The transition between life and death is indicated by the expression bere soul. Caring for the deceased begins even when he is in agony, i.e. even before death occurs. It is a universal belief that the good man dies easily and quickly, and the wicked has a prolonged agony. The care provided by the relatives of the dying person is not aimed to restore life, but to end suffering. Sometimes the transition from life to death cannot take place, i.e. the suffering continues without being able to be removed. Sinners are primarily exposed to such a danger. In such cases, the relatives of the dying person observe certain prohibitions and perform various ritual actions. The most widespread is the prohibition to cry and make noise in front of the dying. People believe that he hears the cries and this prevents him from dying, i.e. he continues to suffer. The mouth and face are usually wet with water to relieve pain.

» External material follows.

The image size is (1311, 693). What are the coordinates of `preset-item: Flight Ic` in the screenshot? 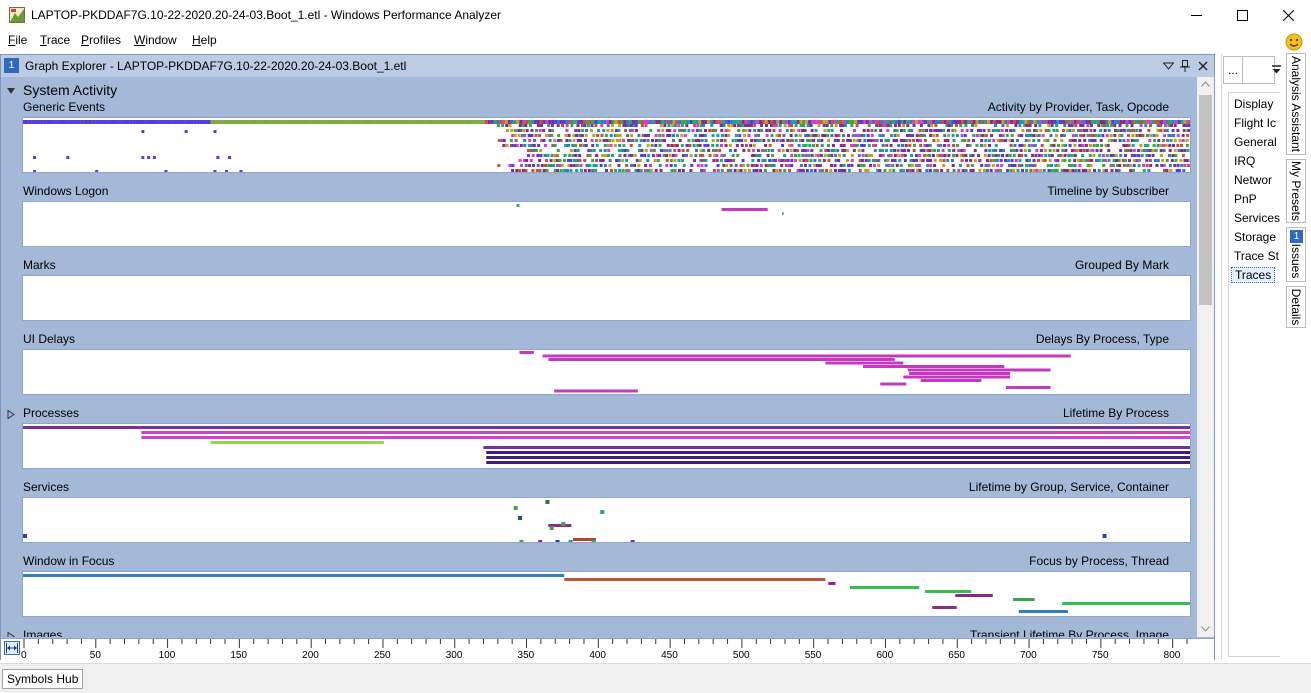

It is believed that Azrael comes to lure the soul of the dying. After a certain period of time (usually 40 days) the soul of the deceased leaves the world of the living and goes to the other world. Death is announced by singing the “hodja”, called “sele”. The deceased must have his eyes closed. This is done by some relative.

Immediately after death, preparations for bathing begin. The number of bathers is not precisely established. However, their gender must match that of the deceased – among Muslims, deceased men are bathed by the hodja. Muslims never bathe the deceased at home. Nowadays, this action is performed in the mosque in a special room. An established order is observed when bathing the dead – first they wash the face, hands and feet, and then the body. This sequence of bathing is called “aptes”. Muslims do not dress the deceased in clothes, the corpse is wrapped in a white cloth. The white cloth used for burial is called “keffin”. The wrapped dead man is bandaged in 3 places/head, waist and legs/ or in 2 places/head and legs/. He usually swaddles the one who has bathed. The dead person is placed on a special stretcher – “tabut”, which is kept in the mosque. Finally, they cover the tabut and the dead with a green cloth.